There are some additional fields depending on the use-case:
Inbound-only fields, sent by a webserver:
- peer-address - remote address of requesting client
- peer-port - remote port of requesting client
Outbound-only flags, to be sent to an http client worker:
- connect-host - override host to connect to
- connect-port - override port to connect to
- ignore-policies - ignore any rules about what requests are allowed
- ignore-tls-errors - ignore cert of http server
These additional fields only have meaning in the first request message.
Handoff:
It is possible to pass the state of a session from one worker to another via handoff. The way this works is a “handoff-start” message is sent. No further messages may be sent until the other side replies with an expected “handoff-proceed”, meaning the other side will also not send any further messages either. At this point, the entity requesting the handoff may move state to another worker. That worker then may resume the session by sending a message to the other side. If the entity is the initiator, then the message should contain an extra field “old-from” set to the address of the previous worker. This is needed because responders identify outstanding sessions by address+id pairs.

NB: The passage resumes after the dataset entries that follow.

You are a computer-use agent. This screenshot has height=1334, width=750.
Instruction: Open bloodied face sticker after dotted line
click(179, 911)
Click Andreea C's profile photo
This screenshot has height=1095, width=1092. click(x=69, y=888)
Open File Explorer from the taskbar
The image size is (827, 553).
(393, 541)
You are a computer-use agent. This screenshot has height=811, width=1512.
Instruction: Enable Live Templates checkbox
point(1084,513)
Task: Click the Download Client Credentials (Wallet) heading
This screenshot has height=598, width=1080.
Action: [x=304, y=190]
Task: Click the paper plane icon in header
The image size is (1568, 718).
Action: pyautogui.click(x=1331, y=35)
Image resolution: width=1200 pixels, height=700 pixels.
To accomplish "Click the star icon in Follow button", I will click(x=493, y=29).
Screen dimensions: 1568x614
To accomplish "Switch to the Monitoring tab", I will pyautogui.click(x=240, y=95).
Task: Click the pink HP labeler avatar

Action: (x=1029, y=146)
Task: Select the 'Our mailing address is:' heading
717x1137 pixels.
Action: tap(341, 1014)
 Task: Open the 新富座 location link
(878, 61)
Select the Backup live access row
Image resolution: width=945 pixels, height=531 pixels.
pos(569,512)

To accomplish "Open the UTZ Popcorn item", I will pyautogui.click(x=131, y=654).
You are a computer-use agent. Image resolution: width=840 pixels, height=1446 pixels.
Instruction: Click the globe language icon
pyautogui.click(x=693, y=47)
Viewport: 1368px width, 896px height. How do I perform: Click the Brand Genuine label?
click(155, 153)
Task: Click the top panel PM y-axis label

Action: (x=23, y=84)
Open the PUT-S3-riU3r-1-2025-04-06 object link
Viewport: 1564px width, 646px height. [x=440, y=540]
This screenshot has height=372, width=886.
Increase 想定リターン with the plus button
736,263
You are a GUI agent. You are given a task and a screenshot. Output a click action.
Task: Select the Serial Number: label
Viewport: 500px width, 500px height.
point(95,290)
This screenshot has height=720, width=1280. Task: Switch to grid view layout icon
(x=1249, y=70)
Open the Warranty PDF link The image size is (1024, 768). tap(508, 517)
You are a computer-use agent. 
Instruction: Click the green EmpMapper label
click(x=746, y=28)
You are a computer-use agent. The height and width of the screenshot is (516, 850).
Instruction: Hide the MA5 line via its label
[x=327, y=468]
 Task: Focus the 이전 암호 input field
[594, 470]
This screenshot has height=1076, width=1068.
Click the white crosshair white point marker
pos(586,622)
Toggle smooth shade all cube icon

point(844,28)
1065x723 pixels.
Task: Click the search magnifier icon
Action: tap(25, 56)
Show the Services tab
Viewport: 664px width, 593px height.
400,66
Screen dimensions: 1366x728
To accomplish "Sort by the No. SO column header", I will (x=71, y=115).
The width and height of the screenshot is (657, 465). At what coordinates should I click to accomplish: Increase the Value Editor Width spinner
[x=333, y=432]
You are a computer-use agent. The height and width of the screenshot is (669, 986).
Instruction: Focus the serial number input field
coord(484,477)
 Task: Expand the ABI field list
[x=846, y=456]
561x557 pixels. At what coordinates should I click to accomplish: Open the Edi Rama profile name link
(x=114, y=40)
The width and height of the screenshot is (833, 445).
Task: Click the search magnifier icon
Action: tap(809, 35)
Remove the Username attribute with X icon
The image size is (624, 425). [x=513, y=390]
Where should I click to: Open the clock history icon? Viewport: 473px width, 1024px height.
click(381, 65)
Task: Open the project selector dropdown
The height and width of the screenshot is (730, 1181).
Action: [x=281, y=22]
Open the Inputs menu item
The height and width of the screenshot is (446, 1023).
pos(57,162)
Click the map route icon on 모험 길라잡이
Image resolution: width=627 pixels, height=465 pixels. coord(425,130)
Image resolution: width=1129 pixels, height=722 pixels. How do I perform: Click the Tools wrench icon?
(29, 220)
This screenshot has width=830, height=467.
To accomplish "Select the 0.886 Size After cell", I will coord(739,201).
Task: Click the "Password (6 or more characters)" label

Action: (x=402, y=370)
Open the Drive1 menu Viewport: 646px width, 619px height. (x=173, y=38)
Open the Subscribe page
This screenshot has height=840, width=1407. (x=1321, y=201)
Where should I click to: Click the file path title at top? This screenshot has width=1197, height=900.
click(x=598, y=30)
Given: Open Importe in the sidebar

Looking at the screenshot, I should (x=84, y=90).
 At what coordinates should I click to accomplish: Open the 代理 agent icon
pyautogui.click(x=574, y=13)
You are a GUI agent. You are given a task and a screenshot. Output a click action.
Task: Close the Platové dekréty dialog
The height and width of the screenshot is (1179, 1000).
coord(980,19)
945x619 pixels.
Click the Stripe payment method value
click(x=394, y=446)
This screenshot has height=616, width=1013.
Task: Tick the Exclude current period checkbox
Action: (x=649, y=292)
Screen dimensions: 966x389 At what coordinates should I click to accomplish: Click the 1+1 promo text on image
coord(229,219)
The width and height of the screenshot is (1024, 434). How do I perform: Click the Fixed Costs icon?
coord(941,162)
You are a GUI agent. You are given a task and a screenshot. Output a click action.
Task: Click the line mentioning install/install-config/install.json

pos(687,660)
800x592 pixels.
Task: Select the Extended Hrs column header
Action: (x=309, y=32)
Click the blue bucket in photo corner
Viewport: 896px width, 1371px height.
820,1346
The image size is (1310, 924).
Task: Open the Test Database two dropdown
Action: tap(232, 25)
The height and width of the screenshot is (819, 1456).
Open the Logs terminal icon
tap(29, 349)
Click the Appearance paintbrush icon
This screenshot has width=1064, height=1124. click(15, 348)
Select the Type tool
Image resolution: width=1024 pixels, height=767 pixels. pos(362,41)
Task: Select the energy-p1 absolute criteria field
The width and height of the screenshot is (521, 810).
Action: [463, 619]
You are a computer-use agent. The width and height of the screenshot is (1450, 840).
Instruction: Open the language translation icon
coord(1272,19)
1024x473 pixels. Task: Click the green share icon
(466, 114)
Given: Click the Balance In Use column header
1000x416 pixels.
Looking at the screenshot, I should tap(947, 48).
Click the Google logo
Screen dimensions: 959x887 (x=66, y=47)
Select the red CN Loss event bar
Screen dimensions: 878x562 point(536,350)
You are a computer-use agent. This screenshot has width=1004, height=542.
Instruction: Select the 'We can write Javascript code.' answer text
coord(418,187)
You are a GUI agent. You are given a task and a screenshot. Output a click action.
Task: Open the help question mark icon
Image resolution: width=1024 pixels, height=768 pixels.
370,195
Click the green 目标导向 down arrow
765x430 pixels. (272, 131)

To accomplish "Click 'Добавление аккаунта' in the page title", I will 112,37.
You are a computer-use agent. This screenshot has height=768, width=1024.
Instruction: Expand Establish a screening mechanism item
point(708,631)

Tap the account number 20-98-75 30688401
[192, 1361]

If both sides attempt to start a handoff at the same time, then this is a tie and the responder wins. This means if a responder sends “handoff-start” and enters a WaitForHandoffProceed state, it should ignore any “handoff-start” message received while in this state. If an initiator sends “handoff-start” and enters a WaitForHandoffProceed state, it should cease (and possibly queue for the future) its desire to handoff, send a “handoff-proceed”, and immediately consider the responder to be the one performing a handoff.
Reference Implementations
Zurl (see “Zurl") is the prime preference implementation for ZHTTP. It translates incoming ZHTTP requests into outgoing HTTP requests.